Sebelas

769 76 10
                                    


Semula tak ada yang menyadari benar ada yang baru memasuki hall pameran. Lagipula siapa yang sibuk memperhatikan yang masuk atau keluar dari sana. Itu sebelum dia datang. Hak sepatu yang terbuat dari kayu itu beradu dengan lantai marmer. Seakan memanggil orang-orang di sekitar untuk memperhatikan sosoknya yang menawan. Yah, itu memang bukan suatu hal yang berlebihan, yang pria langsung bersiul rendah sedangkan yang wanita langsung terkesiap, iri.

Bagaimana tidak, dia memang cantik. Wajahnya sangat kentara merupakan percampuran dari dua ras, negara barat setidaknya dan asia tenggara. Rahang itu terlalu bergaris keras, memiliki mata menjorok ke dalam khas orang kulit putih dan namun iris berwarna sehitam arang. Kemudian bibir itu diwarnai dengan lipstik merah marun, tebal dan begitu merindukan ciuman. Lalu ke bagian yang membuat para pria enggan berkedip, tubuh yang indah, bokong dan dada yang kencang serta kaki mulus dan jenjang. Sepertinya wanita itu tahu benar kelebihannya sehingga ia memakai pakaian yang sesuai. Dress bodycon  selutut berwarna mocca yang membungkus ketat tubuhnya, sekaligus memamerkan kulitnya yang kecokelatan terbakar sinar matahari.

Seakan tak menyadari satu pun mata yang penasaran akan dirinya. Wanita itu terus berjalan berlenggak-lenggok menuju satu orang yang memakai tanda khusus panitia yang tergantung di leher.

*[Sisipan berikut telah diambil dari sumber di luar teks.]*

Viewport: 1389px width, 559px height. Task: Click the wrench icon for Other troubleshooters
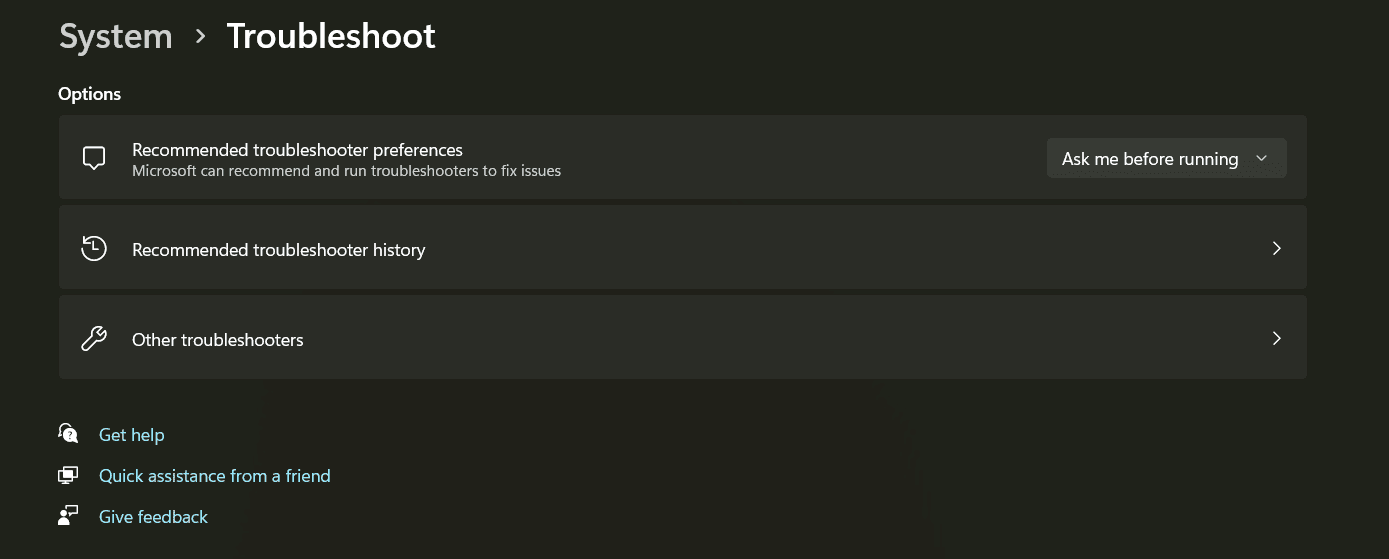coord(94,339)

"Saya Lena Merytamun," tanyanya dengan warna suara yang agak serak sembari mengulurkan tangan. Ia menunggu sejenak agar diajaknya bicara membalas jabat tangan yang ia tawarkan. "Saya teman Tristan dan kesini mau ketemu dia."

"Ah ya. Pak Tristan sedang makan siang sama teman-temannya," ucap si panitia, salah satu dari wanita yang ternganga akan pesona Lena, secara harfiah sungguh membuatnya terlena. Dan meski pun ia pernah melihat Lena ini sebelumnya, jauh bertahun-tahun yang lalu, Lena justru semakin cantik.

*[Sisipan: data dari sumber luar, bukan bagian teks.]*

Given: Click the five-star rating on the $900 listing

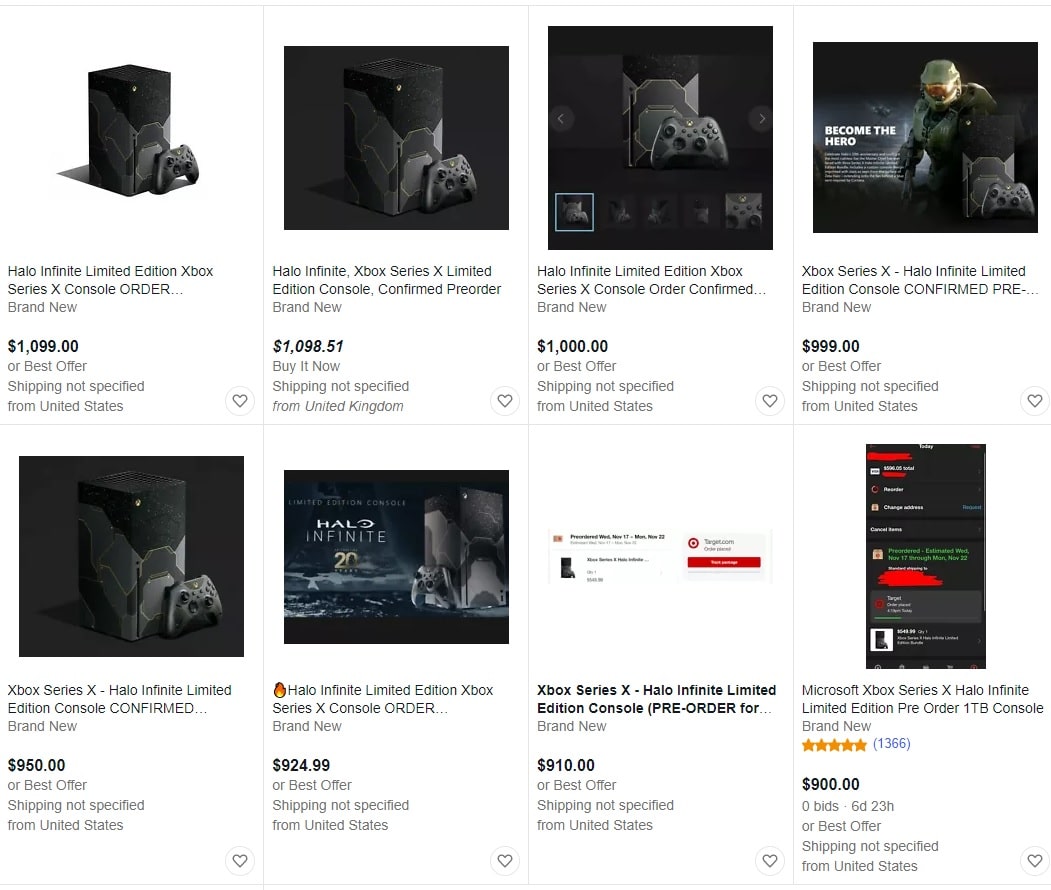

"Oh, kalau begitu, saya tunggu dia sambil lihat-lihat." Lena memberikan senyum yang membuat gigi-giginya yang besar terlihat.

"I-ya Mbak."

"Panggil saya Lena aja..."

"Baik... L-Len—Oh itu, Pak Tristan udah balik!"

Si panitia menunjuk, dan entah mengapa merasa begitu ter-selamatkan oleh kehadiran bosnya disana. Tristan masih bersama kedua sahabatnya berjalan sambil berbincang tanpa sadar mantan pacarnya yang dulu sedang mencarinya. Yah, mantan pacar.

"Tristan!!" panggil Lena dengan nada riang dan bersemangat.

Tristan beserta Gama dan Kania menoleh bersamaan. Kecuali Tristan yang kaget, Gama dan Kania justru kebingungan akan sosok yang memanggil Tristan itu, cantik dan sexy. Mereka tak pernah tahu Tristan punya kenalan yang seperti ini selama mereka bersahabat. Yah kecuali saat dulu Tristan kuliah di Manhattan dan memulai karir rookienya disana.

"Apa kabar? Udah lama nggak ketemu, Tris!"

Lena langsung berlari kecil memeluk Tristan penuh kerinduan, yang membuat Gama mendelik dan Kania berdeham kasar.

Tristan melepaskan pelukan mereka segera, namun mengatur air mukanya tetap ramah seakan ia tidak keberatan dengan pelukan itu. "Baik, kamu sampai di Indo?"

"Dua hari yang lalu, sebenernya mau langsung nemuin kamu di kantor. Tapi setelah lihat brosur pameran kamu, aku putusin langsung kesini!"

"Aku tersanjung." Tristan melempar senyum bijak. "Kamu lama disini?"

Dalam sekejap mata Lena berubah berbinar, dengan semangat ia menceritakan tujuannya. Seperti seorang anak yang menceritakan kisah pertama mereka pada ibu. "Kemungkinan besar aku menetap! Aku sudah ketemu beberapa brand yang mau kerjasama denganku!"